# Your instructions:
Put the items below into a numbered list, one item per entry, and leave out any blank lines.

# Extracted data:
◇ ◇ ◇ ◇ ◇ ◇ ◇
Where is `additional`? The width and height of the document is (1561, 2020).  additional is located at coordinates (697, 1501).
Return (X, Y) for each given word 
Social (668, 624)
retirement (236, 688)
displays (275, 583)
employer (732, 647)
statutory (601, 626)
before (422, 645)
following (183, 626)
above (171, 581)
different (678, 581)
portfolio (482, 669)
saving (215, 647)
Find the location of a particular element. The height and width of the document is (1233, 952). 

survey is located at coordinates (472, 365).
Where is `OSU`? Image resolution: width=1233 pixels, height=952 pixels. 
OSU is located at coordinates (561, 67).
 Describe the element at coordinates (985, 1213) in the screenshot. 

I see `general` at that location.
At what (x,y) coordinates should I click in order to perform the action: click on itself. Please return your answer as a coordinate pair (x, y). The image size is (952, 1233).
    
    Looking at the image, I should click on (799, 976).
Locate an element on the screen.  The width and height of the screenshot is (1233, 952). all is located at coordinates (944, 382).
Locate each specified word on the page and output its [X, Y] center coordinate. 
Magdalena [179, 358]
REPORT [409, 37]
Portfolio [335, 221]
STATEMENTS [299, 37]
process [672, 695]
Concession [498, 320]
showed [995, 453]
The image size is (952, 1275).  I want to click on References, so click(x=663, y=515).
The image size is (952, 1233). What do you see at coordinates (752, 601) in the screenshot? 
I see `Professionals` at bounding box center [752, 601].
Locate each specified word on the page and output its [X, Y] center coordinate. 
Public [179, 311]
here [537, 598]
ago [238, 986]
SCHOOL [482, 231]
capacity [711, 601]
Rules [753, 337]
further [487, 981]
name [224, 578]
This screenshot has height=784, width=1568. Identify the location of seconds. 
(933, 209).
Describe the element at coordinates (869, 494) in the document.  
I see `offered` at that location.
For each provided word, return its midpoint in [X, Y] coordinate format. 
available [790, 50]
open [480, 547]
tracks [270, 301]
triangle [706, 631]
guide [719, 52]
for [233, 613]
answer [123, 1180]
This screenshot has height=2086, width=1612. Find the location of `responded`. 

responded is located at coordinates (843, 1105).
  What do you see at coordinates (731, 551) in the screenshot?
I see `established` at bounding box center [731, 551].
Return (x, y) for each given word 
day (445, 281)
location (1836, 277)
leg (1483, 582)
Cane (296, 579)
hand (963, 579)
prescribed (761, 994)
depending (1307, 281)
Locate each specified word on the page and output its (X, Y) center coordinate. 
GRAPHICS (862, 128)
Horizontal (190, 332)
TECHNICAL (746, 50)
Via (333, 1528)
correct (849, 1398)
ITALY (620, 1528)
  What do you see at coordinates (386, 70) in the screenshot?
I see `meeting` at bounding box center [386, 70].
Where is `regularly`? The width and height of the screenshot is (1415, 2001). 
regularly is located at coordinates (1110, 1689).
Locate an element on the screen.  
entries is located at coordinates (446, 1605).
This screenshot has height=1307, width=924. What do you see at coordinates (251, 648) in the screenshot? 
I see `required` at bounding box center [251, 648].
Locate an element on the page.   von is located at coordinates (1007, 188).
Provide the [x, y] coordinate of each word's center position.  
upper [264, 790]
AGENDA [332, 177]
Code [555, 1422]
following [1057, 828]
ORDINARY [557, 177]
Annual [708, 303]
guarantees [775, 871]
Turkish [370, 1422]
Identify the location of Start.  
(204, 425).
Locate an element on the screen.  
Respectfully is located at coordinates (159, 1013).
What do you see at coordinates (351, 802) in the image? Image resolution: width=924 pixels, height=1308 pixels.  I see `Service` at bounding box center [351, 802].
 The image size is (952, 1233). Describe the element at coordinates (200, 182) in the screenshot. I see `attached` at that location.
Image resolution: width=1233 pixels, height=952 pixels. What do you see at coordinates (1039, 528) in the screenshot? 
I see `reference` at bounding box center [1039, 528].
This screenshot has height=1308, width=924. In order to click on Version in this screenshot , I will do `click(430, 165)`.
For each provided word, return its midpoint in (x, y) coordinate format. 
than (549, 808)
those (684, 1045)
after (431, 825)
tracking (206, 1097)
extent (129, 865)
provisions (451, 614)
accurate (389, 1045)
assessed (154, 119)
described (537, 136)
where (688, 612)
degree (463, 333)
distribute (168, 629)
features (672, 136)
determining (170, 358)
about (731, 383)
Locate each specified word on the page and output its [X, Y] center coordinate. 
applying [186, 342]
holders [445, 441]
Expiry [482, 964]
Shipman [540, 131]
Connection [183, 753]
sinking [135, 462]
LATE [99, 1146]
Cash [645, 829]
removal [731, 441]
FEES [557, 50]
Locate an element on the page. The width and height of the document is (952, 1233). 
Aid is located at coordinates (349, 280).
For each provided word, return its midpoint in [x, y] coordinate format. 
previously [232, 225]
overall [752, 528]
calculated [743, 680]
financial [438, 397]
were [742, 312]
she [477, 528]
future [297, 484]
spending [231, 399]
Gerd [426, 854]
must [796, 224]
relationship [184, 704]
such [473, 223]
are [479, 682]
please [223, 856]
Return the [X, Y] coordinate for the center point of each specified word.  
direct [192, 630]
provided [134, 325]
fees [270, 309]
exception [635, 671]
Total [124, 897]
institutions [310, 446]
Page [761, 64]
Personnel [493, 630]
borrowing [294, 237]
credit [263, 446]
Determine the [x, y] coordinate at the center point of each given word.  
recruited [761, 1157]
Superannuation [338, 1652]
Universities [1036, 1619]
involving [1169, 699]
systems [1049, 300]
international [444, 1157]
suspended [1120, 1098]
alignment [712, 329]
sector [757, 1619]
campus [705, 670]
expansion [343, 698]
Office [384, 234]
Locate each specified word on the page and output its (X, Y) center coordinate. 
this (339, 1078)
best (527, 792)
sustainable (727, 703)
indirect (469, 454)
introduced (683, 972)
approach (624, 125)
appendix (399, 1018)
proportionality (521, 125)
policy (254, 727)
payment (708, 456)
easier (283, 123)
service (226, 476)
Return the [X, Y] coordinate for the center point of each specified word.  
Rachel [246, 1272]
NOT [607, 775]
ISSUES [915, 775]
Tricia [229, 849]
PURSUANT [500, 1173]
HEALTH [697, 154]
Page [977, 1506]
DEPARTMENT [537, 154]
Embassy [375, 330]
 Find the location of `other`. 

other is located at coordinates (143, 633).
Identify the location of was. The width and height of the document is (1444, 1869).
◇ ◇ ◇ ◇ ◇ ◇ ◇
# Full solution:
1. Where is `additional`? The width and height of the document is (1561, 2020).  additional is located at coordinates (697, 1501).
2. Return (X, Y) for each given word 
3. Social (668, 624)
4. retirement (236, 688)
5. displays (275, 583)
6. employer (732, 647)
7. statutory (601, 626)
8. before (422, 645)
9. following (183, 626)
10. above (171, 581)
11. different (678, 581)
12. portfolio (482, 669)
13. saving (215, 647)
14. Find the location of a particular element. The height and width of the document is (1233, 952). 
15. survey is located at coordinates (472, 365).
16. Where is `OSU`? Image resolution: width=1233 pixels, height=952 pixels. 
17. OSU is located at coordinates (561, 67).
18.  Describe the element at coordinates (985, 1213) in the screenshot. 
19. I see `general` at that location.
20. At what (x,y) coordinates should I click in order to perform the action: click on itself. Please return your answer as a coordinate pair (x, y). The image size is (952, 1233).
21.     Looking at the image, I should click on (799, 976).
22. Locate an element on the screen.  The width and height of the screenshot is (1233, 952). all is located at coordinates (944, 382).
23. Locate each specified word on the page and output its [X, Y] center coordinate. 
24. Magdalena [179, 358]
25. REPORT [409, 37]
26. Portfolio [335, 221]
27. STATEMENTS [299, 37]
28. process [672, 695]
29. Concession [498, 320]
30. showed [995, 453]
31. The image size is (952, 1275).  I want to click on References, so click(x=663, y=515).
32. The image size is (952, 1233). What do you see at coordinates (752, 601) in the screenshot? 
33. I see `Professionals` at bounding box center [752, 601].
34. Locate each specified word on the page and output its [X, Y] center coordinate. 
35. Public [179, 311]
36. here [537, 598]
37. ago [238, 986]
38. SCHOOL [482, 231]
39. capacity [711, 601]
40. Rules [753, 337]
41. further [487, 981]
42. name [224, 578]
43. This screenshot has height=784, width=1568. Identify the location of seconds. 
44. (933, 209).
45. Describe the element at coordinates (869, 494) in the document.  
46. I see `offered` at that location.
47. For each provided word, return its midpoint in [X, Y] coordinate format. 
48. available [790, 50]
49. open [480, 547]
50. tracks [270, 301]
51. triangle [706, 631]
52. guide [719, 52]
53. for [233, 613]
54. answer [123, 1180]
55. This screenshot has height=2086, width=1612. Find the location of `responded`. 
56. responded is located at coordinates (843, 1105).
57.   What do you see at coordinates (731, 551) in the screenshot?
58. I see `established` at bounding box center [731, 551].
59. Return (x, y) for each given word 
60. day (445, 281)
61. location (1836, 277)
62. leg (1483, 582)
63. Cane (296, 579)
64. hand (963, 579)
65. prescribed (761, 994)
66. depending (1307, 281)
67. Locate each specified word on the page and output its (X, Y) center coordinate. 
68. GRAPHICS (862, 128)
69. Horizontal (190, 332)
70. TECHNICAL (746, 50)
71. Via (333, 1528)
72. correct (849, 1398)
73. ITALY (620, 1528)
74.   What do you see at coordinates (386, 70) in the screenshot?
75. I see `meeting` at bounding box center [386, 70].
76. Where is `regularly`? The width and height of the screenshot is (1415, 2001). 
77. regularly is located at coordinates (1110, 1689).
78. Locate an element on the screen.  
79. entries is located at coordinates (446, 1605).
80. This screenshot has height=1307, width=924. What do you see at coordinates (251, 648) in the screenshot? 
81. I see `required` at bounding box center [251, 648].
82. Locate an element on the page.   von is located at coordinates (1007, 188).
83. Provide the [x, y] coordinate of each word's center position.  
84. upper [264, 790]
85. AGENDA [332, 177]
86. Code [555, 1422]
87. following [1057, 828]
88. ORDINARY [557, 177]
89. Annual [708, 303]
90. guarantees [775, 871]
91. Turkish [370, 1422]
92. Identify the location of Start.  
93. (204, 425).
94. Locate an element on the screen.  
95. Respectfully is located at coordinates (159, 1013).
96. What do you see at coordinates (351, 802) in the image? Image resolution: width=924 pixels, height=1308 pixels.  I see `Service` at bounding box center [351, 802].
97.  The image size is (952, 1233). Describe the element at coordinates (200, 182) in the screenshot. I see `attached` at that location.
98. Image resolution: width=1233 pixels, height=952 pixels. What do you see at coordinates (1039, 528) in the screenshot? 
99. I see `reference` at bounding box center [1039, 528].
100. This screenshot has height=1308, width=924. In order to click on Version in this screenshot , I will do `click(430, 165)`.
101. For each provided word, return its midpoint in (x, y) coordinate format. 
102. than (549, 808)
103. those (684, 1045)
104. after (431, 825)
105. tracking (206, 1097)
106. extent (129, 865)
107. provisions (451, 614)
108. accurate (389, 1045)
109. assessed (154, 119)
110. described (537, 136)
111. where (688, 612)
112. degree (463, 333)
113. distribute (168, 629)
114. features (672, 136)
115. determining (170, 358)
116. about (731, 383)
117. Locate each specified word on the page and output its [X, Y] center coordinate. 
118. applying [186, 342]
119. holders [445, 441]
120. Expiry [482, 964]
121. Shipman [540, 131]
122. Connection [183, 753]
123. sinking [135, 462]
124. LATE [99, 1146]
125. Cash [645, 829]
126. removal [731, 441]
127. FEES [557, 50]
128. Locate an element on the page. The width and height of the document is (952, 1233). 
129. Aid is located at coordinates (349, 280).
130. For each provided word, return its midpoint in [x, y] coordinate format. 
131. previously [232, 225]
132. overall [752, 528]
133. calculated [743, 680]
134. financial [438, 397]
135. were [742, 312]
136. she [477, 528]
137. future [297, 484]
138. spending [231, 399]
139. Gerd [426, 854]
140. must [796, 224]
141. relationship [184, 704]
142. such [473, 223]
143. are [479, 682]
144. please [223, 856]
145. Return the [X, Y] coordinate for the center point of each specified word.  
146. direct [192, 630]
147. provided [134, 325]
148. fees [270, 309]
149. exception [635, 671]
150. Total [124, 897]
151. institutions [310, 446]
152. Page [761, 64]
153. Personnel [493, 630]
154. borrowing [294, 237]
155. credit [263, 446]
156. Determine the [x, y] coordinate at the center point of each given word.  
157. recruited [761, 1157]
158. Superannuation [338, 1652]
159. Universities [1036, 1619]
160. involving [1169, 699]
161. systems [1049, 300]
162. international [444, 1157]
163. suspended [1120, 1098]
164. alignment [712, 329]
165. sector [757, 1619]
166. campus [705, 670]
167. expansion [343, 698]
168. Office [384, 234]
169. Locate each specified word on the page and output its (X, Y) center coordinate. 
170. this (339, 1078)
171. best (527, 792)
172. sustainable (727, 703)
173. indirect (469, 454)
174. introduced (683, 972)
175. approach (624, 125)
176. appendix (399, 1018)
177. proportionality (521, 125)
178. policy (254, 727)
179. payment (708, 456)
180. easier (283, 123)
181. service (226, 476)
182. Return the [X, Y] coordinate for the center point of each specified word.  
183. Rachel [246, 1272]
184. NOT [607, 775]
185. ISSUES [915, 775]
186. Tricia [229, 849]
187. PURSUANT [500, 1173]
188. HEALTH [697, 154]
189. Page [977, 1506]
190. DEPARTMENT [537, 154]
191. Embassy [375, 330]
192.  Find the location of `other`. 
193. other is located at coordinates (143, 633).
194. Identify the location of was. The width and height of the document is (1444, 1869).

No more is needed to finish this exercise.